• REQUIRED WORK:
Put the rows starting at the line that contains "Task: Tap the settings gear in status bar" and ending at the line that contains "Action: click(51, 282)", both included, into a JSON list of strings with one string per line. Leave out any blank lines.

• LISTED RECORDS:
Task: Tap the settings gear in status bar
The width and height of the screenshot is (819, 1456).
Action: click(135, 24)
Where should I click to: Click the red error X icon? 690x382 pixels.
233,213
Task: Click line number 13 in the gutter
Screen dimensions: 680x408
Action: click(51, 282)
---
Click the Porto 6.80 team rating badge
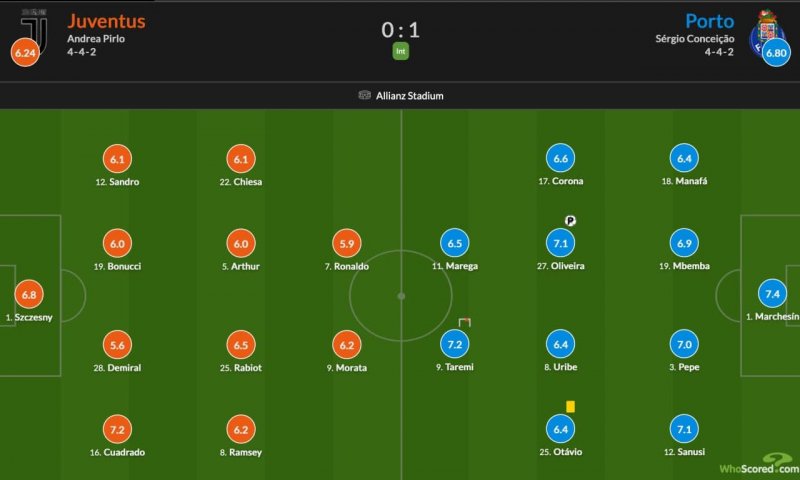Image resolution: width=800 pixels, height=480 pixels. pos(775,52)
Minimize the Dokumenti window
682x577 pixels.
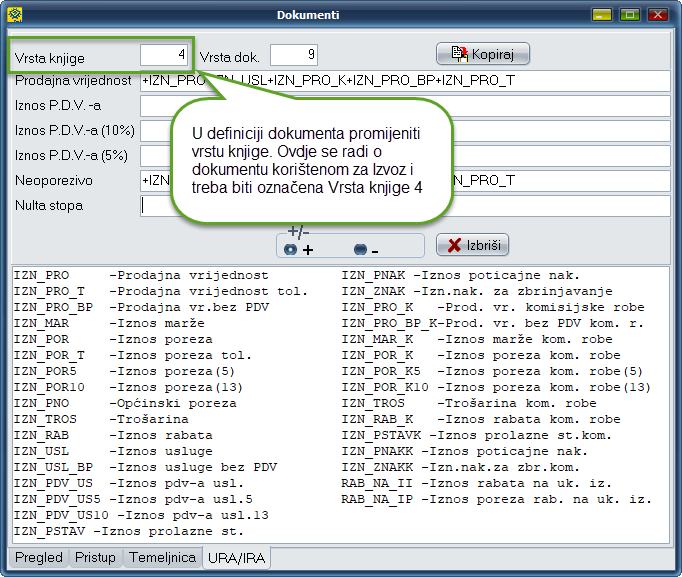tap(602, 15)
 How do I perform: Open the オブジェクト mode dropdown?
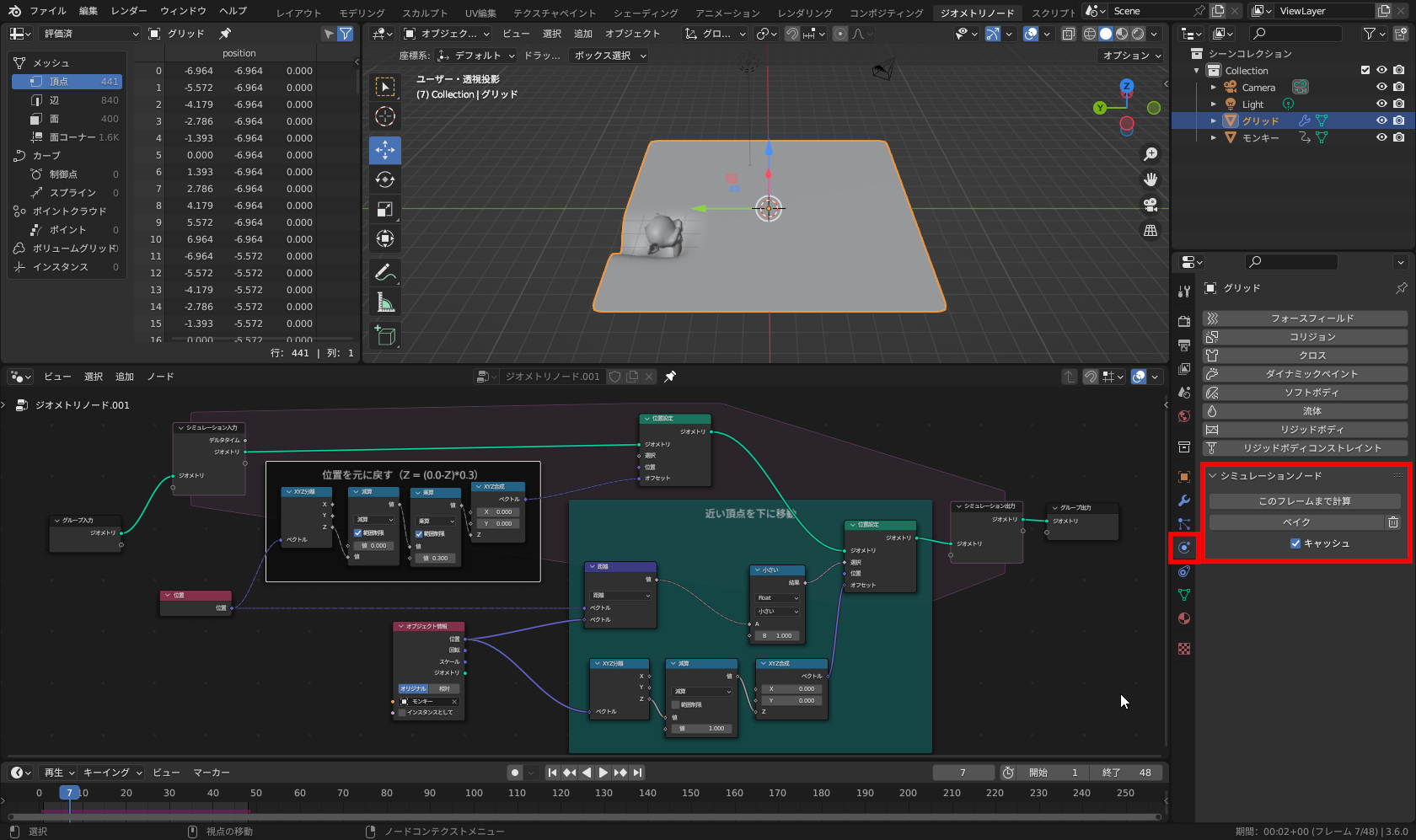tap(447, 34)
--
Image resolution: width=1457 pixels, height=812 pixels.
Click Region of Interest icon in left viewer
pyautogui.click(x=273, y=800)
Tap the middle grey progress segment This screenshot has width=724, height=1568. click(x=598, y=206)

• RESPONSE TO THIS EXERCISE:
[
  "Task: Tap the settings gear in status bar",
  "The width and height of the screenshot is (819, 1456).",
  "Action: click(135, 24)",
  "Where should I click to: Click the red error X icon? 690x382 pixels.",
  "233,213",
  "Task: Click line number 13 in the gutter",
  "Screen dimensions: 680x408",
  "Action: click(51, 282)"
]